Your goal: Copy out each line in the records below that includes the word "Task".
=====
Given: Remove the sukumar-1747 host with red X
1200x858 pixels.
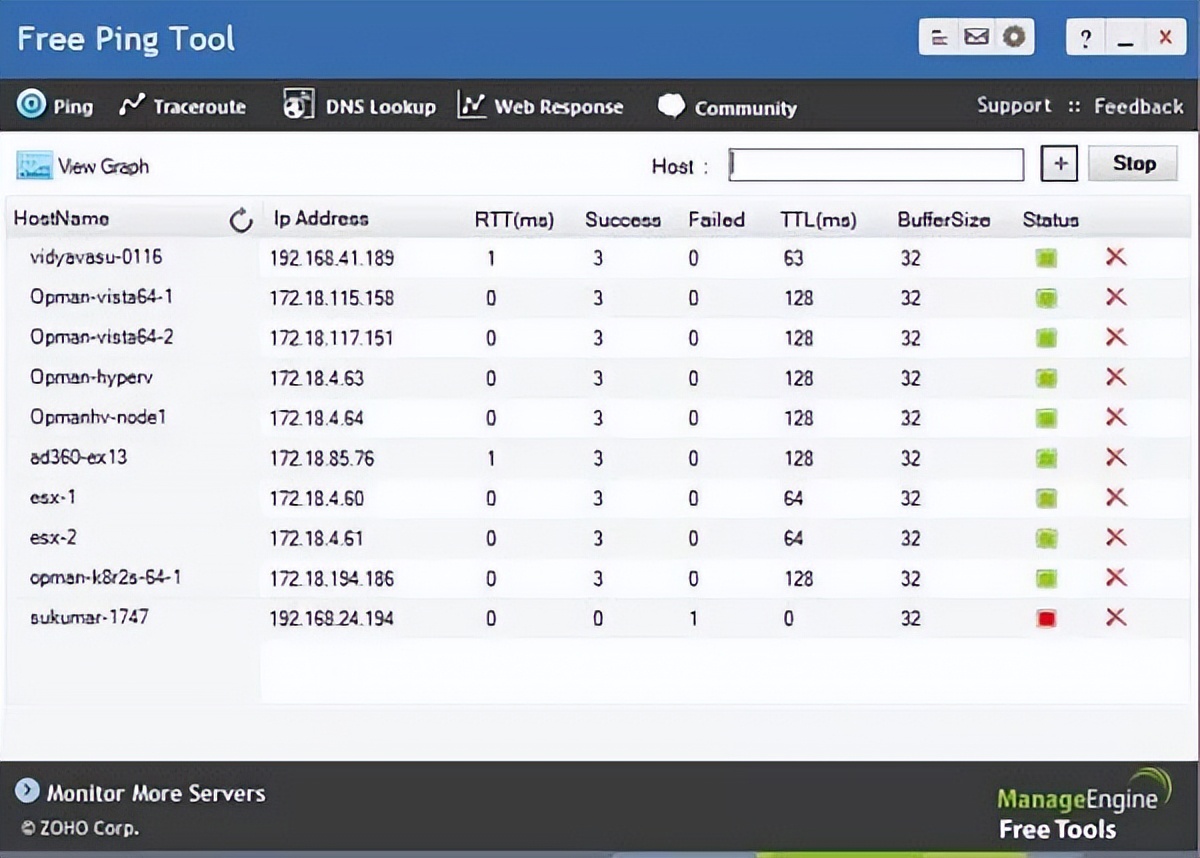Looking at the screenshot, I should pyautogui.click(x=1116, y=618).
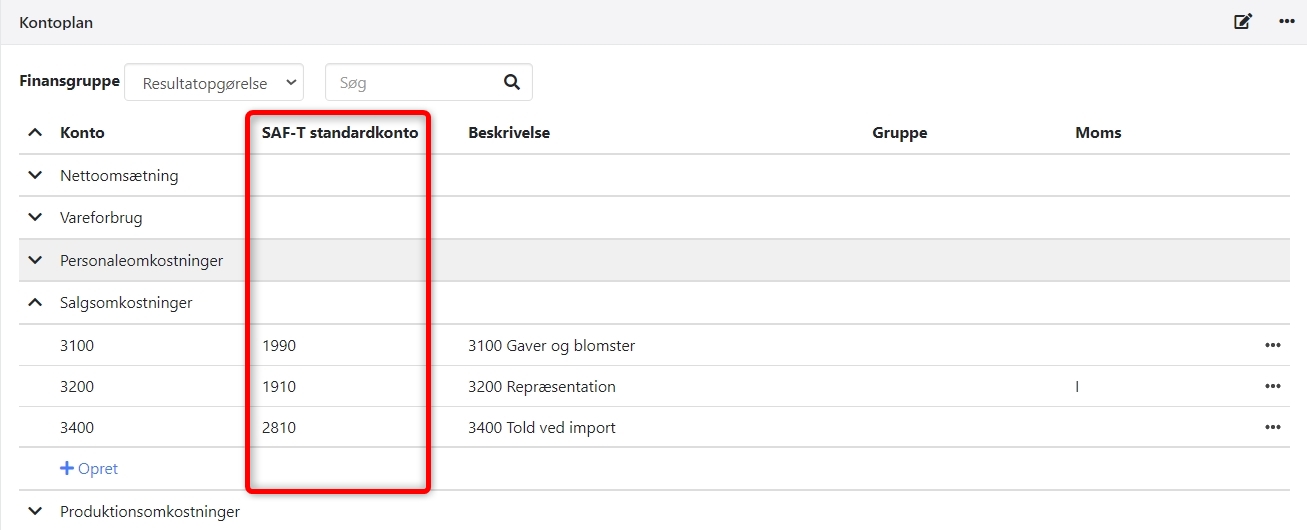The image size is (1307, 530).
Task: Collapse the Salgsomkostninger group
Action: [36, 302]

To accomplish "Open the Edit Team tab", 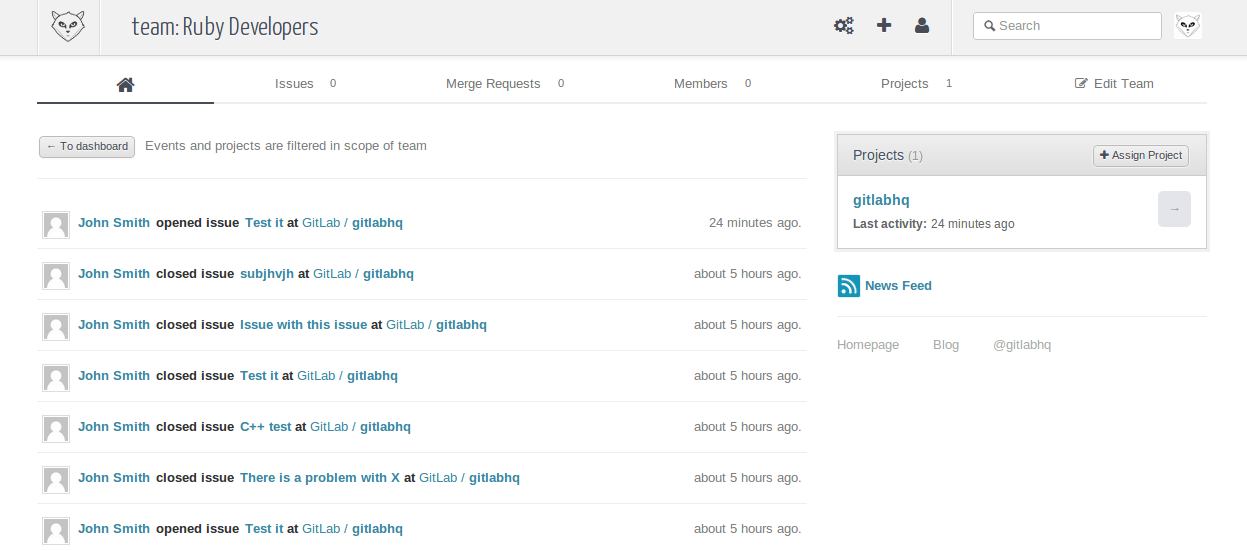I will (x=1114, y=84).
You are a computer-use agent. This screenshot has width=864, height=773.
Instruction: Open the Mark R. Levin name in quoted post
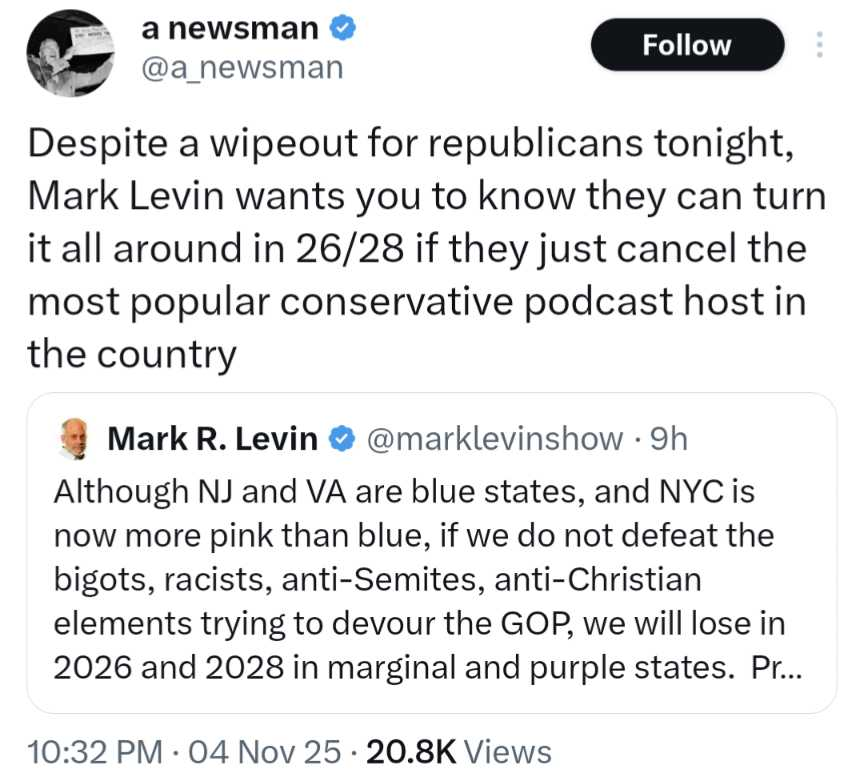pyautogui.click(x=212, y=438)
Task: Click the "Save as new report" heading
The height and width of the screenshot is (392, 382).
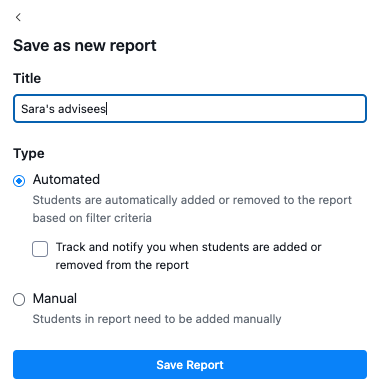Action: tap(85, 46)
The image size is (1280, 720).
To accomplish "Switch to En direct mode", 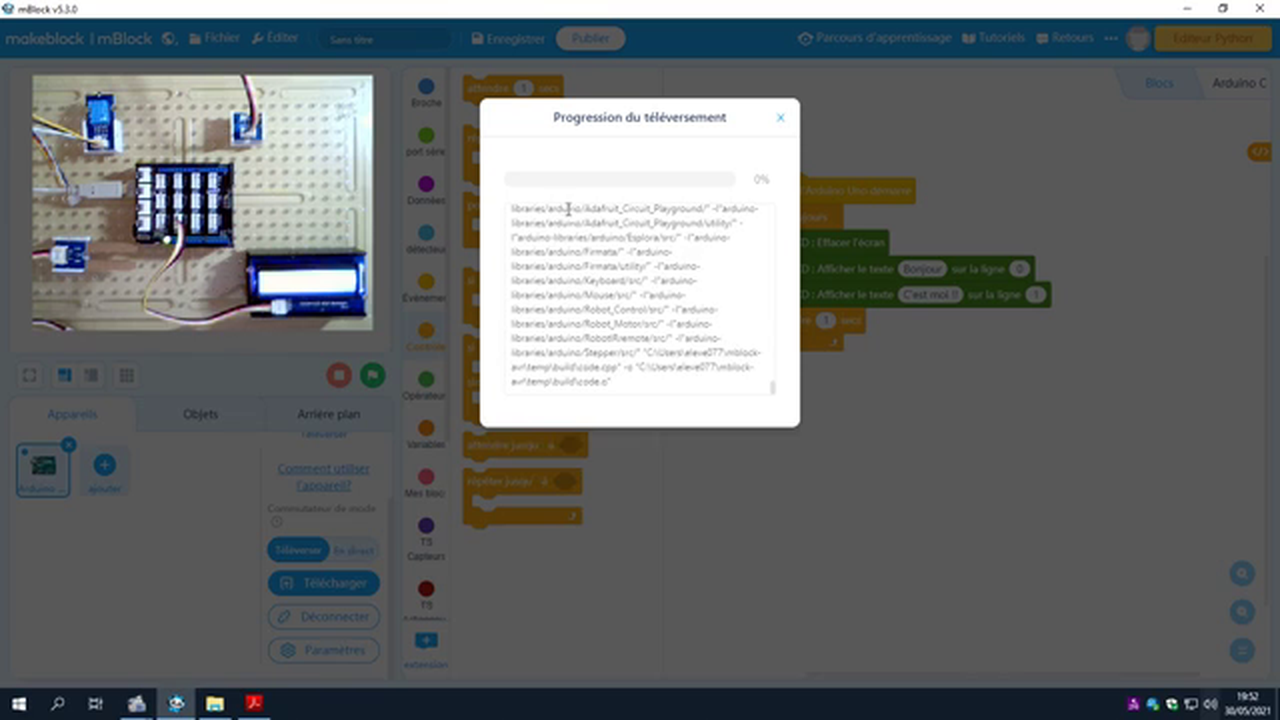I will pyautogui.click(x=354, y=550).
=====
Answer to the problem:
Task: Collapse the Salgsomkostninger group
Task: Click the "Save as new report" heading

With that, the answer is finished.